What you return should be each line of the data containing the string "will".
"""
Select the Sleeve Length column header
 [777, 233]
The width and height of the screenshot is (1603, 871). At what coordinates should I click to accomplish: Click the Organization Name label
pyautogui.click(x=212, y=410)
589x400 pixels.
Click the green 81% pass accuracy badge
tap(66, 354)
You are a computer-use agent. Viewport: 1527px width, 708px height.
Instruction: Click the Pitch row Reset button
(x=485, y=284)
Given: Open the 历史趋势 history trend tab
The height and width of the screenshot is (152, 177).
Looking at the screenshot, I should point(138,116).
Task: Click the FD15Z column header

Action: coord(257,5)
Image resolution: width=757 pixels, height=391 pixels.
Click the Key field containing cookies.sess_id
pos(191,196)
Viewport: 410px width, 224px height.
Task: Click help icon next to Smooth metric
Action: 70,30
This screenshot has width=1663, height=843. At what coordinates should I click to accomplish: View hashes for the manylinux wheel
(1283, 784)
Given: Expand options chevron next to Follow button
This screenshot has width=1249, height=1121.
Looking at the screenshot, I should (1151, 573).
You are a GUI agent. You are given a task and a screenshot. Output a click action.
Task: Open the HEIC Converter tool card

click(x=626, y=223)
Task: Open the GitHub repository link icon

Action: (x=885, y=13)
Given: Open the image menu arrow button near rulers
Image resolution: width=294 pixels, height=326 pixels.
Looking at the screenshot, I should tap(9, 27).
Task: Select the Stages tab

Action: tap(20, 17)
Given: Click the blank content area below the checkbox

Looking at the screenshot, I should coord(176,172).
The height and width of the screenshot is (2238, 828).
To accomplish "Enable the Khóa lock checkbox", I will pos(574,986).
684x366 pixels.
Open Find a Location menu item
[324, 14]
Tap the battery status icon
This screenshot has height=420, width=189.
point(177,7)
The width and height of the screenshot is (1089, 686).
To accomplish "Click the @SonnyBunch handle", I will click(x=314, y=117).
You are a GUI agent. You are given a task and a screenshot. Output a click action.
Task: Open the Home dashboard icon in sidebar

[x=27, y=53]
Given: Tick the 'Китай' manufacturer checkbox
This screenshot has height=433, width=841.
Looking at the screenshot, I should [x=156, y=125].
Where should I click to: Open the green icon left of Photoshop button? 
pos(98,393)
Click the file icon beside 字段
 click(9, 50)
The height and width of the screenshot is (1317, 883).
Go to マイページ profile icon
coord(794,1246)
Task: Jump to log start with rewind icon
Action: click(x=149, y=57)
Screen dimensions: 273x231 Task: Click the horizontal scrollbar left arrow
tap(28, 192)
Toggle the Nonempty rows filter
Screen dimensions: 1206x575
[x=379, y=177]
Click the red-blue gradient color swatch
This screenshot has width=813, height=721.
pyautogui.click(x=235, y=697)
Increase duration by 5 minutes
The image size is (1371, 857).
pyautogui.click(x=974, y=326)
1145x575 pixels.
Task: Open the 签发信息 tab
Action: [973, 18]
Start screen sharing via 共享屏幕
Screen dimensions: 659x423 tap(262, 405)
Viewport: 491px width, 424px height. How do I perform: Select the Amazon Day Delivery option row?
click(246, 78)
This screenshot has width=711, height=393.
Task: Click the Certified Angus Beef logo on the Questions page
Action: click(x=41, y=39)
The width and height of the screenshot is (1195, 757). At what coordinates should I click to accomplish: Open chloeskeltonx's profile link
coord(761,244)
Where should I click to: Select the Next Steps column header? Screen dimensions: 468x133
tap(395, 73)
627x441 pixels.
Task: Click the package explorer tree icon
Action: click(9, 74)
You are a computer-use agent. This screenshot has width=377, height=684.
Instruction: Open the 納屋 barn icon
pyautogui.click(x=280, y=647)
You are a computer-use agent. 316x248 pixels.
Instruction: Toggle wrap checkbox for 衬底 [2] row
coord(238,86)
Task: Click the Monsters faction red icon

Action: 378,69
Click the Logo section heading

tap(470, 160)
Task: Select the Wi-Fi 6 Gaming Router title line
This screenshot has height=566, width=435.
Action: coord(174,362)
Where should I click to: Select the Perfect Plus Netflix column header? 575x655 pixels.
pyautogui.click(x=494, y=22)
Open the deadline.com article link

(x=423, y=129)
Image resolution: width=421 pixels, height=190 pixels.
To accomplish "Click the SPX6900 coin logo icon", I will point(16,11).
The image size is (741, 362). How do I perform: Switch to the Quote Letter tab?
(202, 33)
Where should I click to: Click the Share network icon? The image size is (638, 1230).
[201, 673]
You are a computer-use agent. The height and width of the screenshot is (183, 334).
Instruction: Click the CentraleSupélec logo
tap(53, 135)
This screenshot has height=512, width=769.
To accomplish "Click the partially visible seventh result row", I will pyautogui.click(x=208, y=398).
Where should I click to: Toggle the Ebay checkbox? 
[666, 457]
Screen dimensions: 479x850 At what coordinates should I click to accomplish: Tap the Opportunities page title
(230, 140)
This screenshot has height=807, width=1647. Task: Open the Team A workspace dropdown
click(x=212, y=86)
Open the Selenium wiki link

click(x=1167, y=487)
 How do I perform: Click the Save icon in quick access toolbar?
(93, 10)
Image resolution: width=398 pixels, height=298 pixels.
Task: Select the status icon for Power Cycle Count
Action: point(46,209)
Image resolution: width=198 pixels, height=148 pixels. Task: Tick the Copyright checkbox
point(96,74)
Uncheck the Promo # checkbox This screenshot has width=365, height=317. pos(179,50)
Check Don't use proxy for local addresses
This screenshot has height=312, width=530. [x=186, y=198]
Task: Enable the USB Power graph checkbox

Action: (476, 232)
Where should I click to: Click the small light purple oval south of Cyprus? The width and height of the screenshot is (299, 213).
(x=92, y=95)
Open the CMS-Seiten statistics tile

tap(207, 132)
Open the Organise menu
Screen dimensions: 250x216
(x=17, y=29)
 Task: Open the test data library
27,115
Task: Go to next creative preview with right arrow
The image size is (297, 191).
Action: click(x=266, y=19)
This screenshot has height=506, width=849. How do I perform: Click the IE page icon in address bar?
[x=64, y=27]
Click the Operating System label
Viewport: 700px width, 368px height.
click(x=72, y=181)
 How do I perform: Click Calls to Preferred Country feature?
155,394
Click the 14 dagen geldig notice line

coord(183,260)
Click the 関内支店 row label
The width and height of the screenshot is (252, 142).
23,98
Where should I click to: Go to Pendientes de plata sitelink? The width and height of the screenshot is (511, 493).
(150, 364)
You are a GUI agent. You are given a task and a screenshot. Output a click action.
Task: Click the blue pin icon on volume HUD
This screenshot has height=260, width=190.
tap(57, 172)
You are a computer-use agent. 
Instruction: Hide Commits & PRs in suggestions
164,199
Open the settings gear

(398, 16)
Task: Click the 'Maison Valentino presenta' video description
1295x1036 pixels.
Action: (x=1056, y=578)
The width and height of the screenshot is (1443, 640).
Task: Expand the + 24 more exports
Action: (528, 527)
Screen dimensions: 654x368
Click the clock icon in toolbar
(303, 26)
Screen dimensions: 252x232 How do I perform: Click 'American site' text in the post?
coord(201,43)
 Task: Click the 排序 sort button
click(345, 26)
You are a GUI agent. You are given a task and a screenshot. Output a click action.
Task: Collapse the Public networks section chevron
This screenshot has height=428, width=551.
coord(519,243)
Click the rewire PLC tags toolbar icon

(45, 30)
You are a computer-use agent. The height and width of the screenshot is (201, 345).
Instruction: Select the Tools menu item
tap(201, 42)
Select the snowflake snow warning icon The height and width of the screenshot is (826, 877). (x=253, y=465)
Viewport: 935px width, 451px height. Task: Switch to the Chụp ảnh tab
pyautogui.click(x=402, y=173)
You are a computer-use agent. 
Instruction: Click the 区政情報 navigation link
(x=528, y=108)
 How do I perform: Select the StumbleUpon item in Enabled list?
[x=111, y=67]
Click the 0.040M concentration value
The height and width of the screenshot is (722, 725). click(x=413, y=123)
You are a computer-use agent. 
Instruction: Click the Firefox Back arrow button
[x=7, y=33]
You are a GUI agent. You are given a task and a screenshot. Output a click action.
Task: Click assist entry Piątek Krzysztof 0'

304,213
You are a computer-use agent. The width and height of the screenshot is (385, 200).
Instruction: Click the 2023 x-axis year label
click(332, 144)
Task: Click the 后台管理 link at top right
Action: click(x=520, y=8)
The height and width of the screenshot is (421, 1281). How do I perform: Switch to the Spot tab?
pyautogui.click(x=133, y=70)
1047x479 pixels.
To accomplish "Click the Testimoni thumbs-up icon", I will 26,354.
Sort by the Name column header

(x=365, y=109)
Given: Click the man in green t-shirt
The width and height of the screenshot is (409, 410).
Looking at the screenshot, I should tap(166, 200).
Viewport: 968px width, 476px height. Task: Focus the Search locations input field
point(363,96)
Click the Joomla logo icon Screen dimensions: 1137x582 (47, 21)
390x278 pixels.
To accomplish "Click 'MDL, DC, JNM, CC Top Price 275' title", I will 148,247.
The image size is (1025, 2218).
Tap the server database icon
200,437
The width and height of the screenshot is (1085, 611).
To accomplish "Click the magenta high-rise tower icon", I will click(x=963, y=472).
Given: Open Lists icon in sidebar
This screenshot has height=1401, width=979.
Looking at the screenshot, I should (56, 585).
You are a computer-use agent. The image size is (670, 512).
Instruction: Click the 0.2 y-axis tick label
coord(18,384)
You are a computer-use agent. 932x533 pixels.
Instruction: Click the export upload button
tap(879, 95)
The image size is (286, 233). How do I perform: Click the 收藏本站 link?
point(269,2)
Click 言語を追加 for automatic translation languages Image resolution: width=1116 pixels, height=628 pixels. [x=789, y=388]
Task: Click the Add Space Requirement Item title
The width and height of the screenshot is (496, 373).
"""
• **Expected answer**
To accomplish "Enable the Khóa lock checkbox", I will pos(574,986).
To accomplish "Click the @SonnyBunch handle", I will click(x=314, y=117).
To accomplish "Click the SPX6900 coin logo icon", I will point(16,11).
To accomplish "Click the partially visible seventh result row", I will pyautogui.click(x=208, y=398).
To accomplish "Click the Testimoni thumbs-up icon", I will 26,354.
To accomplish "Click 'MDL, DC, JNM, CC Top Price 275' title", I will 148,247.
To accomplish "Click the magenta high-rise tower icon", I will click(x=963, y=472).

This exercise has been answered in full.